El gomecismo se contenta con mantener abiertos los establecimientos para solaz de la nueva clase enriquecida por el petróleo, y a permitir la introducción de nuevos vehículos de esparcimiento, susceptibles de satisfacer el estómago de un país que se incorpora al club de las sociedades opulentas: El cinematógrafo, el fonógrafo, el charlestón, los folletines, el cigarrillo rubio y el whisky. Las élites continúan publicando revistas de limitada circulación, y una deshilvanada y superficial actividad que encuentra simpatías en un poderoso del régimen, Vincencio Pérez Soto, comienza a perfilarse en un lugar llamado Ateneo de Caracas, esto es: Declamaciones; juegos florales; discursos de jovencitos de sociedad y de tiesos académicos; paisajes pintados por pudientes amas de casa; veladas teatrales y lo que vaya ofreciendo la “gente decente” para cultivar el tiempo con la bendición del Benemérito. Pero, en todo caso, allí se siembra el germen más orgánico, distanciado de la tiranía y dispuesto a innovaciones, que se lleva a cabo después de 1935.
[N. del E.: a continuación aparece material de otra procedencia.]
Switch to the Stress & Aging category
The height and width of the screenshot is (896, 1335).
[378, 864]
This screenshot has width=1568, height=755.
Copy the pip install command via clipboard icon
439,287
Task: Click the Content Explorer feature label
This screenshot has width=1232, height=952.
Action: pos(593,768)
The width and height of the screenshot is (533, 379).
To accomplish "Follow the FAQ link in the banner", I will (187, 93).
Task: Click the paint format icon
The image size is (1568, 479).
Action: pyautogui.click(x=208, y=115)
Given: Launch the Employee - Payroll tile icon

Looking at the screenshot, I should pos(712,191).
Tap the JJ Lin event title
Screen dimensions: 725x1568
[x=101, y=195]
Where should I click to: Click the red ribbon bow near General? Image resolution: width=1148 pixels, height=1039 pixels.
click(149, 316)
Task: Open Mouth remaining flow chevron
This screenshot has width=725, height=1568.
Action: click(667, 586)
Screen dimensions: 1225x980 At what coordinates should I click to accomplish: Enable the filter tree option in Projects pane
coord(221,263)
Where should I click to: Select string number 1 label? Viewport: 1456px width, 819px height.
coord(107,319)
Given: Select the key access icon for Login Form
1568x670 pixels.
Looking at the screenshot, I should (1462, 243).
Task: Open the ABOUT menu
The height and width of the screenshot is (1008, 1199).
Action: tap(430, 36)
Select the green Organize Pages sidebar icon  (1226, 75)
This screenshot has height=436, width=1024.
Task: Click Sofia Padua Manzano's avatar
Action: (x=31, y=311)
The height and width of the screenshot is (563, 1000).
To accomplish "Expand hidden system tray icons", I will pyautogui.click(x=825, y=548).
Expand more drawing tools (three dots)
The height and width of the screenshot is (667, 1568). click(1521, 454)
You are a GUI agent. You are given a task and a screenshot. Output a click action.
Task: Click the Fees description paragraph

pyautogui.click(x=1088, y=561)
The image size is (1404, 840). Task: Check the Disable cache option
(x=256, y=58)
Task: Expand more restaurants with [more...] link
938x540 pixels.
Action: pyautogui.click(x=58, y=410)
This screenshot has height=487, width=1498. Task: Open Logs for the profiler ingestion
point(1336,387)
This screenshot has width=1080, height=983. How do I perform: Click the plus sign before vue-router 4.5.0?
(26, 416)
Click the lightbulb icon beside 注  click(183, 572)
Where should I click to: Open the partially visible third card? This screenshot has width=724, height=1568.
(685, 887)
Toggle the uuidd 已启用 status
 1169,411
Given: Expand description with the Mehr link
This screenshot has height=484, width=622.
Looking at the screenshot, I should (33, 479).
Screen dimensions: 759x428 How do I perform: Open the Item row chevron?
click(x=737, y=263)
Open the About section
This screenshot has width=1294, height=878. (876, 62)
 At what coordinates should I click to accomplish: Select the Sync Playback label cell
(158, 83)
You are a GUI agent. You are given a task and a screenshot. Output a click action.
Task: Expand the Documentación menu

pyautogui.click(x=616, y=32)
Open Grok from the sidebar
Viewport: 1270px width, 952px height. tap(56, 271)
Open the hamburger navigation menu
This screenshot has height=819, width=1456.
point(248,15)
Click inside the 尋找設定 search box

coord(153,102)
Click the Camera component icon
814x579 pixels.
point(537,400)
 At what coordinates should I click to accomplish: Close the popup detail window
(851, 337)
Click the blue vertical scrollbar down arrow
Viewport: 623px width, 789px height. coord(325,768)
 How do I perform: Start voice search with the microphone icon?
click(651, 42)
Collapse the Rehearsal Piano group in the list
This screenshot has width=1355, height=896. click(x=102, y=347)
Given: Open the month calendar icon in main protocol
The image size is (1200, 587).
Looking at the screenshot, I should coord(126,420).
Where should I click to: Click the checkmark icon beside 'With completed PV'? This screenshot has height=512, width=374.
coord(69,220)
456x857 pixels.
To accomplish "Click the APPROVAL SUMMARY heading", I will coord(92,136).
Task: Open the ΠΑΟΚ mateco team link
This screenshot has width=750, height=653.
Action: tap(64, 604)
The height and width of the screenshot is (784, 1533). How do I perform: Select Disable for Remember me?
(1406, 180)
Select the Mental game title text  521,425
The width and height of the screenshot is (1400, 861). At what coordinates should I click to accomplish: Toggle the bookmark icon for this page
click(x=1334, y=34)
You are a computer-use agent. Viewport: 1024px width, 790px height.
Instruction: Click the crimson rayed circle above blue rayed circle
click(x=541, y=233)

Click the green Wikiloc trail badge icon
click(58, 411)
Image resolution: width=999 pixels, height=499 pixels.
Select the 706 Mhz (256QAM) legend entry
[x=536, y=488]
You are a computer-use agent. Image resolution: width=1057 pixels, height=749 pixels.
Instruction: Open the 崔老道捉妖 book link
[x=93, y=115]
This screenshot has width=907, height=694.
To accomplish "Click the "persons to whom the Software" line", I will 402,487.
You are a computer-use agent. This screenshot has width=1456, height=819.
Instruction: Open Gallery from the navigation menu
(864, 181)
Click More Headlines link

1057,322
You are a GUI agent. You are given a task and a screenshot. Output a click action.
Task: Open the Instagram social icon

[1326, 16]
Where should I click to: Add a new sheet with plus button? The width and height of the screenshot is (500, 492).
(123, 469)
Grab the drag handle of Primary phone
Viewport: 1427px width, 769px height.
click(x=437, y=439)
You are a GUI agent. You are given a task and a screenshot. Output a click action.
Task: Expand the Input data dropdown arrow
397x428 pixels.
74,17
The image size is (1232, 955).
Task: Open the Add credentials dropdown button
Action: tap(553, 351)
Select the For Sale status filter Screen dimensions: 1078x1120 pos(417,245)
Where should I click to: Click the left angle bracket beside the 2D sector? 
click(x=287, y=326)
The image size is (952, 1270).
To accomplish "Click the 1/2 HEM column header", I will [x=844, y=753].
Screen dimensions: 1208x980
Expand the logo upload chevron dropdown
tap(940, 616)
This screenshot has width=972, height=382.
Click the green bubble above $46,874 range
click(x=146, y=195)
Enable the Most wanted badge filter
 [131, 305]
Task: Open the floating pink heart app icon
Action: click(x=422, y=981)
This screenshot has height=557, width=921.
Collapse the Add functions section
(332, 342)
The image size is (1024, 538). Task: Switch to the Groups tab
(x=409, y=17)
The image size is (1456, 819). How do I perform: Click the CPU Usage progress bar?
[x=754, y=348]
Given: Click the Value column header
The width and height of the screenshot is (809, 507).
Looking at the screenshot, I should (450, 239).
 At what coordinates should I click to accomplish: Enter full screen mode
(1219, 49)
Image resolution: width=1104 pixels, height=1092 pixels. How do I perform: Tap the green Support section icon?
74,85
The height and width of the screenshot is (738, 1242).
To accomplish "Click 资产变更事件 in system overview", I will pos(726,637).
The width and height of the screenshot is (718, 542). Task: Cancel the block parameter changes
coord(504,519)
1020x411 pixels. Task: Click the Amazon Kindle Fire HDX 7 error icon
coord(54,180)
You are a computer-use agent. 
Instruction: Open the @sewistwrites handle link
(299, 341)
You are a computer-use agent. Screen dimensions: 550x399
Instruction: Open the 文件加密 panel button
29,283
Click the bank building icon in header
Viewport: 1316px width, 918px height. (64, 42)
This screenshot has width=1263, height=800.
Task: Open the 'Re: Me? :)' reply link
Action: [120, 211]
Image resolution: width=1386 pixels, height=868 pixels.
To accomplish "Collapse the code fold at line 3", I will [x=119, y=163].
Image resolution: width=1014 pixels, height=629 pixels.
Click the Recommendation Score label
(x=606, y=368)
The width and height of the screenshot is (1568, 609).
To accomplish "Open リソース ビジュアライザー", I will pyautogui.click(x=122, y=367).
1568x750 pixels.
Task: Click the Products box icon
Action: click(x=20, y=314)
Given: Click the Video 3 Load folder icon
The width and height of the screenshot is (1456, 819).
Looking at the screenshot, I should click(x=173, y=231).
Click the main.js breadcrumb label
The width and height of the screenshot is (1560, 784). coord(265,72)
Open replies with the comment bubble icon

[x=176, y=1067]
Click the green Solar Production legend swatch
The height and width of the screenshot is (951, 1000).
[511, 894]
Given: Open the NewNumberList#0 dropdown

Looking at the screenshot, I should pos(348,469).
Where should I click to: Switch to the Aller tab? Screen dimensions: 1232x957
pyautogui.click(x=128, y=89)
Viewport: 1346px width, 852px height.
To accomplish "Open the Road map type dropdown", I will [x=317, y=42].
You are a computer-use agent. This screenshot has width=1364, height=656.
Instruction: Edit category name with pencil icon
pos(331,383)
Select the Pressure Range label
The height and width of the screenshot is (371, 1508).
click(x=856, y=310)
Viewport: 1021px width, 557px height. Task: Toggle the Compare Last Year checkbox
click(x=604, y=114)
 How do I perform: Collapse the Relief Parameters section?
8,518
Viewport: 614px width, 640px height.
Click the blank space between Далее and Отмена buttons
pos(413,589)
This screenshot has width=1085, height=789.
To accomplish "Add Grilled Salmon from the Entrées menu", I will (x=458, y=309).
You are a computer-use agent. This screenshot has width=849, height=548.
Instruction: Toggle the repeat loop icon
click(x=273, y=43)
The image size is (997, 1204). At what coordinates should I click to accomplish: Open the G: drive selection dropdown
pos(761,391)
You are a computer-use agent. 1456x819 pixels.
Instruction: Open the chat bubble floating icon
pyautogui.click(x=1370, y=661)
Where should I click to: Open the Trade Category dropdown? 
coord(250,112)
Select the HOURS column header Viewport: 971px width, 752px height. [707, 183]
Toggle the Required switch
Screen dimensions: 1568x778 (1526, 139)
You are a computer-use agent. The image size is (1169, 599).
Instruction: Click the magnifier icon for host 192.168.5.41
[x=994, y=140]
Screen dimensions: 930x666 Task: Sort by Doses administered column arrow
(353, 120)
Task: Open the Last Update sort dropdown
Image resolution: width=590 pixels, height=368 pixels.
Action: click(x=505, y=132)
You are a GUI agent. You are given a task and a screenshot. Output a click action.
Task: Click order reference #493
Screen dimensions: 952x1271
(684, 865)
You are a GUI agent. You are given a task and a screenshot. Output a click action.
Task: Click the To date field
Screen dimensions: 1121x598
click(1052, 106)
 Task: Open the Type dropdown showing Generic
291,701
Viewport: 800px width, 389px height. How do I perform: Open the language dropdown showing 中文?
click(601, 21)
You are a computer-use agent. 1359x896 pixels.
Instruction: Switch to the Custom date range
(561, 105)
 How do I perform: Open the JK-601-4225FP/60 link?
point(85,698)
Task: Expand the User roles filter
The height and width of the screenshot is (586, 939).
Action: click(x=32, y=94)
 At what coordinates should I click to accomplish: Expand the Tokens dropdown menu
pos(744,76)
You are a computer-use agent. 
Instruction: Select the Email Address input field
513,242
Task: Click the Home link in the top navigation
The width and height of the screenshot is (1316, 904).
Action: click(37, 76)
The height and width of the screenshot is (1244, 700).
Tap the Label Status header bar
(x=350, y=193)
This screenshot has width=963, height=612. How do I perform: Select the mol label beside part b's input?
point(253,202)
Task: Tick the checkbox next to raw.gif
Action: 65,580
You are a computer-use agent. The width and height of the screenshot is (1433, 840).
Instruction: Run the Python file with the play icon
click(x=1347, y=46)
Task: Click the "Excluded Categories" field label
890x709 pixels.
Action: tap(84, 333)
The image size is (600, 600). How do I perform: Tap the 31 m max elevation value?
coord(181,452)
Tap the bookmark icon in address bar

En este proceso que, según mis cuentas, arranca en 1870 y culmina en 1935, destacan varios elementos dignos de atención: La consideración tangencial del pueblo y de las universidades en el fenómeno cultural; la confusión entre cultura y evento social, y el desinterés por la creación de órganos de difusión dirigidos a sectores masivos de destinatarios. Las grandes masas analfabetas y hambrientas no tienen acceso a las manifestaciones del espíritu, les está vedado el acceso a las pocas cosas del Ateneo; y lo que se hace en las universidades no se considera cultura, sino instrucción superior. El posgomecismo produce mudanzas de entidad en la concepción de la cultura, que merecen estudio atento en otro texto. De momento, el presente bosquejo, aparte de alejarse de la cotidianidad de la política pedestre que hoy nos abruma, pretende invitar a reflexiones sobre lo que ganamos durante la democracia representativa, y sobre lo que después perdimos debido al establecimiento de la dictadura chavista.